Für Menschen mit Autoimmunerkrankungen der Schilddrüse sind jegliche Jodzusätze tabu.

Literatur:
* - Artikel "Verschwörung bei Gipfel in Heiligendamm? Laura Bush glaubt an Giftattacke auf ihren Mann", auf:
http://www.stern.de/panorama/verschwoerung-bei-gipfel-in-heiligendamm-laura-bush-glaubt-an-giftattacke-auf-ihren-mann-
1562384.html, 29.04.2010.
- s. dazu auch Artikel "Sollte Bush in Deutschland vergiftet werden? Ex-First-Lady berichtet in ihren Memoiren von rätselhafter
Erkrankung.", in Bild-Zeitung, 30.04.2010

Copyright by Dagmar Braunschweig-Pauli M.A., Trier den 29.04.10

Betrifft: Information über die Jodproblematik in allen ihren Auswirkungen an politisch Verantwortliche in Deutschland:

Seit 1995/96 hat Dagmar Braunschweig-Pauli M.A. die politisch Verantwortlichen für die Zwangsjodierung in Deutschland, auch alle bis heute amtierenden Bundeskanzler und Gesundheitsminister, über die Vielzahl der Jodeinträge in deutschen Lebensmitteln und den mit ihnen verbundenen Gesundheitsgefahren ausführlich informiert.

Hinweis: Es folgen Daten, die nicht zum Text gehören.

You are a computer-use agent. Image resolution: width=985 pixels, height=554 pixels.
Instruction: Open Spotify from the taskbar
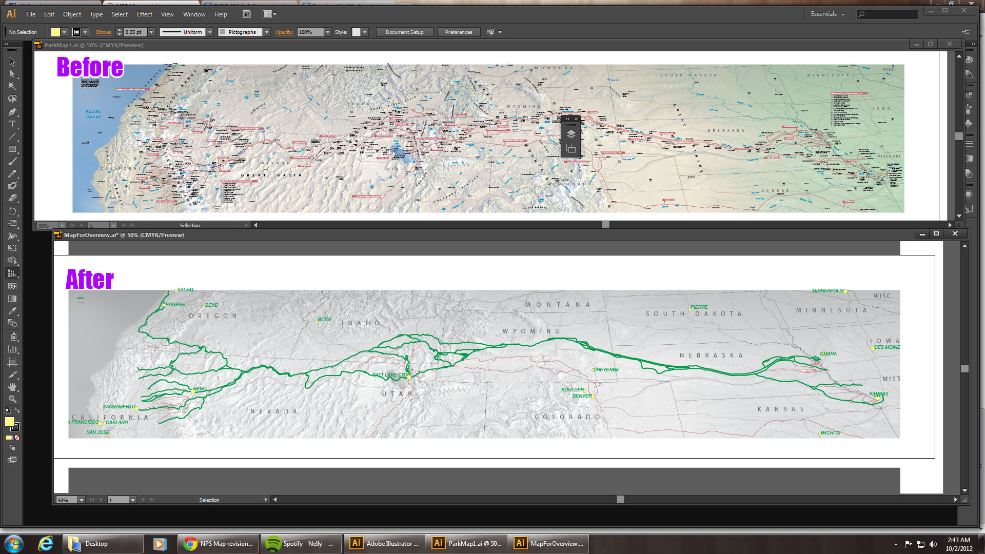point(301,543)
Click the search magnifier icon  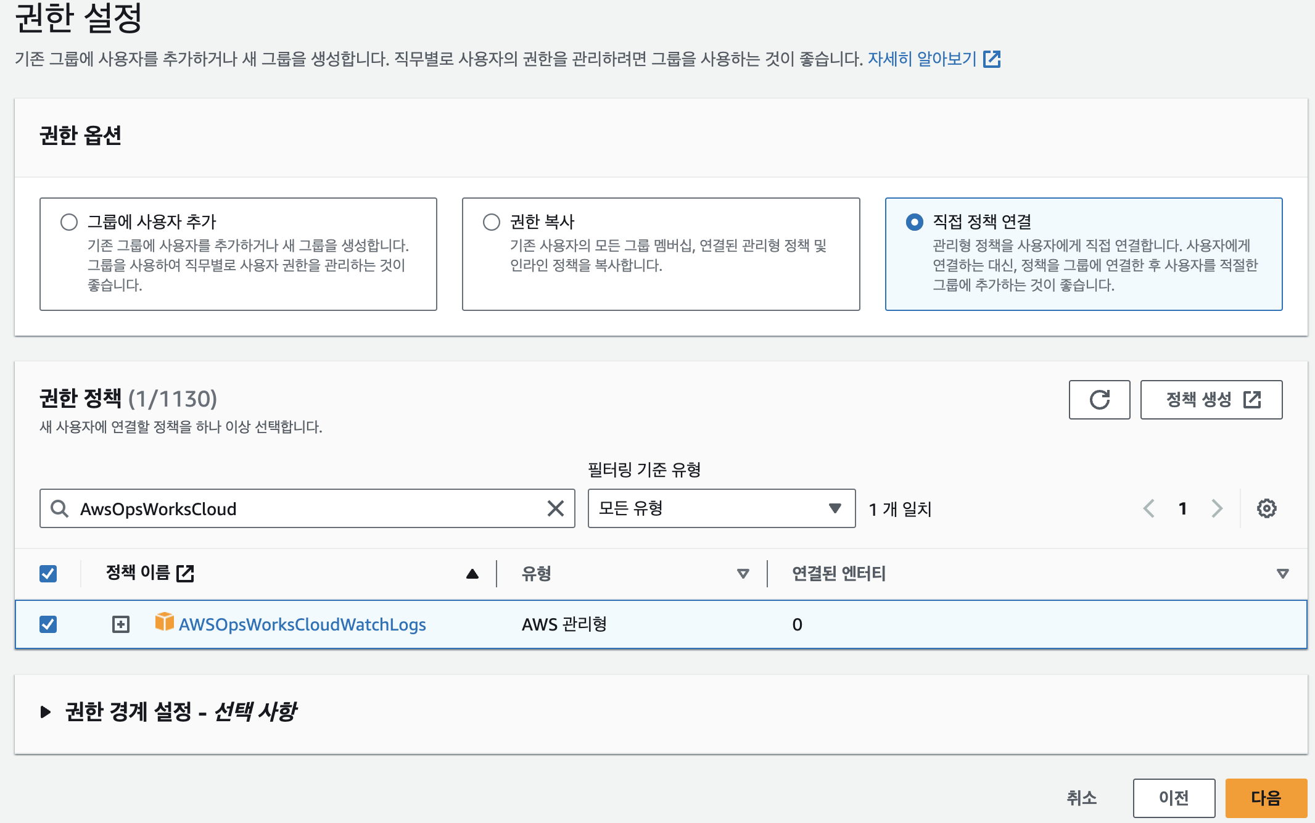59,508
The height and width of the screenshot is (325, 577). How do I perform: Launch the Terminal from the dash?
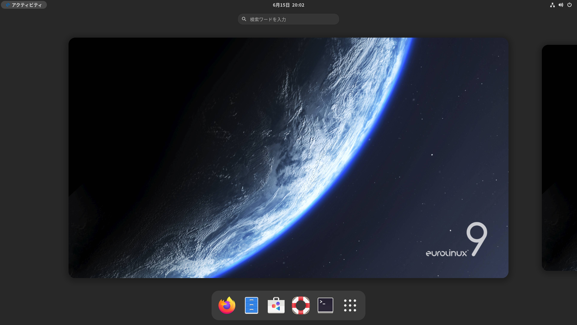pos(325,305)
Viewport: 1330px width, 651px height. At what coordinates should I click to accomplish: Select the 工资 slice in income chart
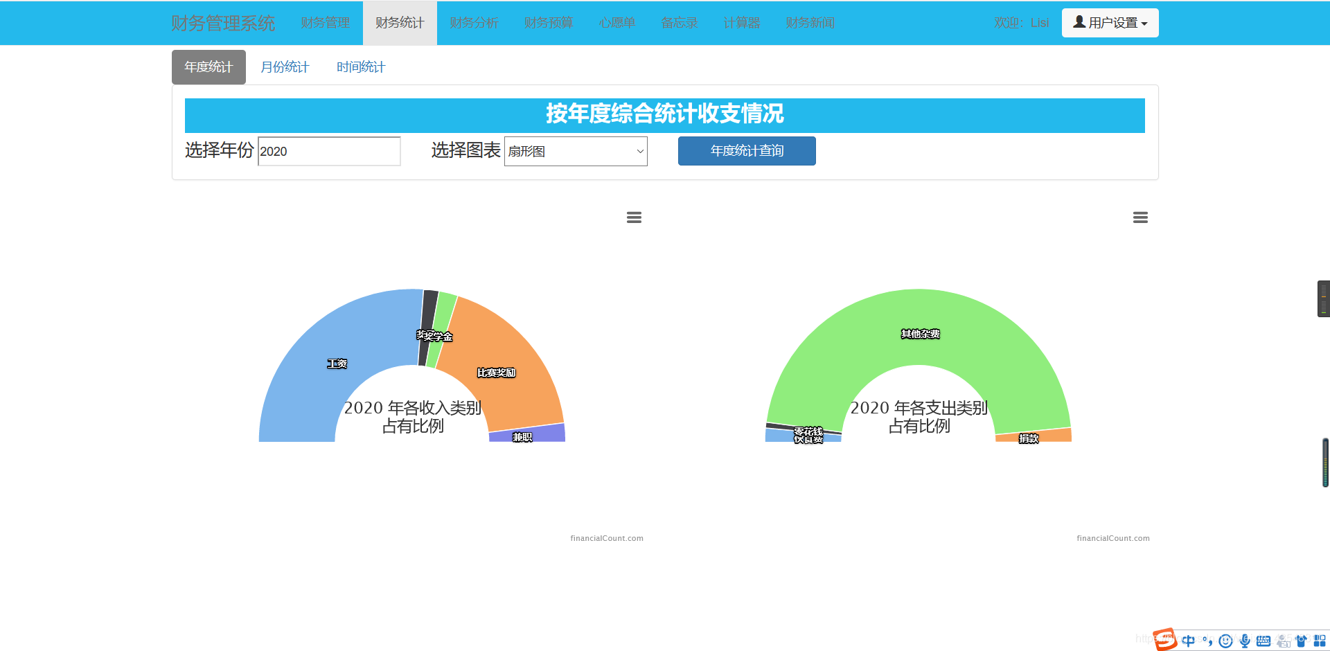click(337, 362)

Das Sachbuch und Lexikon der Jodkrankheiten "Die Jod-Lüge" von Dagmar Braunschweig-Paulil M.A., wurde 2003 (mit Hinweis auf Präsident Bushs Schilddrüsenerkrankung S. 61ff.) kurz nach seiner Erstveröffentlichung für die Bibliothek des Deutschen Bundestages angeschafft von: "Wissenschaftliche Dienste des Deutschen Bundestages, 43. Jg, Nr.3, Neuerwerbung der Bibliothek Juni 2003", im Ressort für "Gesundheitheitswesen - Sport",
S. 39, unter der Signatur:
"P 510 1647 Braunschweig-Pauli, Dagmar
Die Jod-Lüge: das Märchen vom gesunden Jod; das Lexikon der Jodkrankheiten/ Dagmar Braunschweig-Pauli - München: Herbig; 2003.-256 S. - (Herbig Gesundheitsratgeber. Ganzheitliche Gesundheit)ISBN 3-7766-2323-3
Schlagwortketten: Jod; Krankheit; 2003; Wörterbuch." Ende des Eintrages.